Hence, there will be 2 times losses in tendon (1), time loss in tendon (1) and no loss in tendon (3).
While calculating elastic shortening loss, self weight of the structure is neglected to be on the conservative side.
Consider tensioning of tendon-1
No loss in tendon (1)
Consider tensioning of tendon-2 Stress in concrete at the level of prestressing tendon
\begin{aligned} f_c&= \frac{P}{A}+\frac{Pe}{I}\\ e&=\frac{300 \times 10^3}{450 \times 450}+\frac{300 \times 10^3 \times 100 \times 100}{\frac{450 \times 450^3}{12}} \\ &= 2.36MPa \end{aligned} I = moment of inertial of the section about the centroidal axis.

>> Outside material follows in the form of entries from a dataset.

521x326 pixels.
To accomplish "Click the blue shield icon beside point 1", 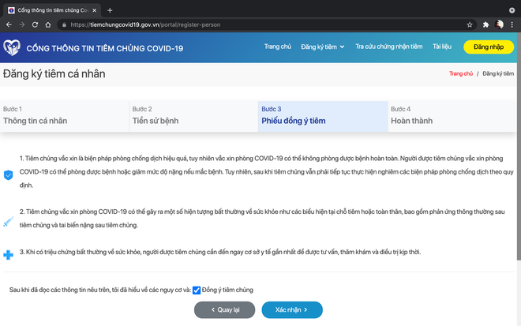I will (x=9, y=174).
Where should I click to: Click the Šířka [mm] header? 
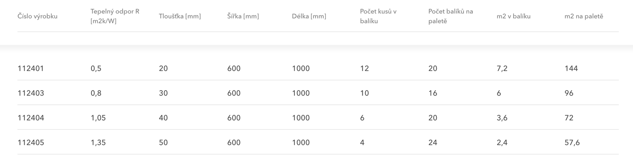coord(243,16)
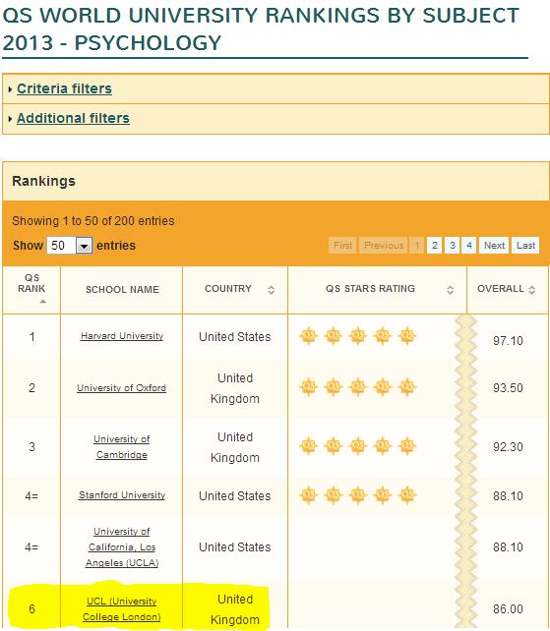Viewport: 550px width, 631px height.
Task: Go to page 3 of rankings
Action: coord(453,245)
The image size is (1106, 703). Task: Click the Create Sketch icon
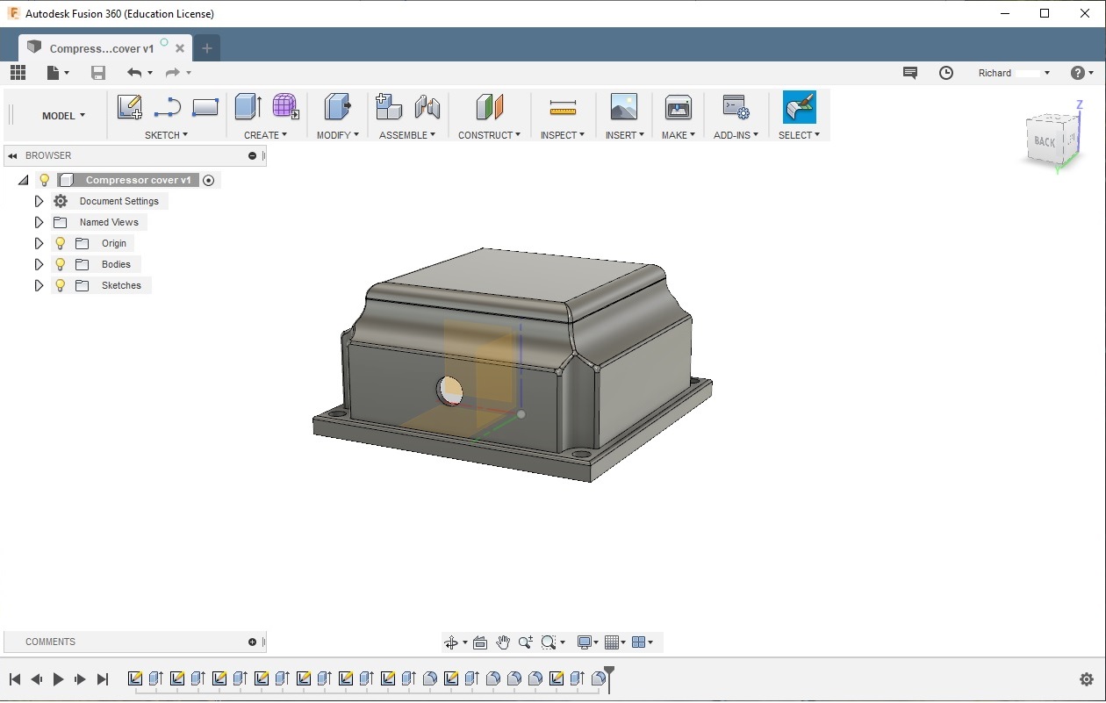click(x=129, y=107)

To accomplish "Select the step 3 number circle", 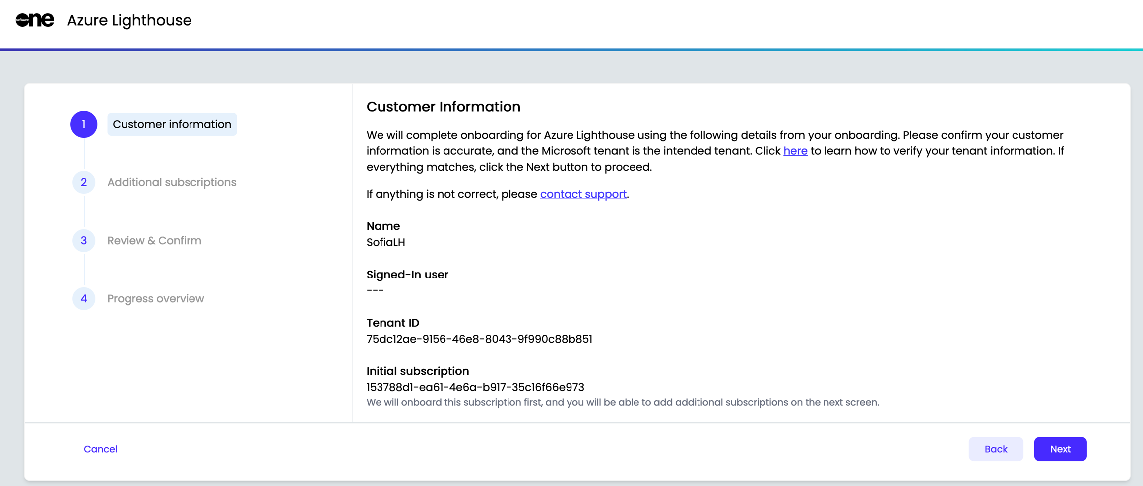I will pos(84,240).

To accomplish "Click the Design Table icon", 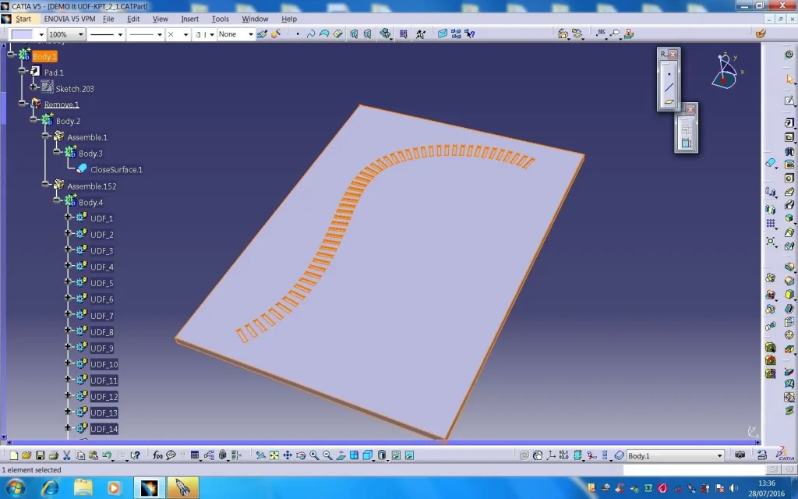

As the tendons are horizontal and at the same level $f_{c,avg} = f_c$.
Loss due to elastic deformation $= mfc = 6 \times 2.36 = 14.16 MPa.$
Considering tensioning of tendon 3
Loss due to elastic deformation in (1) $= mfc = 6 \times 2.36 = 14.16 MPa.$
Loss due to elastic deformation in (2) $= mfc = 6 \times 2.36 = 14.16 MPa.$
Total loss in tendon (1) = 2 x 14.16 = 28.32 MPa
Total loss in tendon (1) = 2 x 14.16 = 28.32 MPa
In tendon (2) = 14.16 MPa
In tendon (3) = 0
Average loss of pre-stress, considering all three tendons is $=\frac{28.32+14.16+0}{3}=14.16MPa$
 Question 3
Match all the possible combinations between Column X (Cement compounds) and Column Y (Cement properties):
$\begin{array}{|c|l|}\hline \text{Column X}&\text{Column Y} \\ \hline (i) C_3S & \text{(P) Early age strength} \\ \hline (ii) C_2S & \text{(Q) Later age strength}\\ \hline (iii) C_3A& \text{(R) Flash setting}\\ \hline & \text{(S) Highest heat of hydration}\\ \hline & \text{(T) Lowest heat of hydration}\\ \hline \end{array}$
Which one of the following combinations is correct?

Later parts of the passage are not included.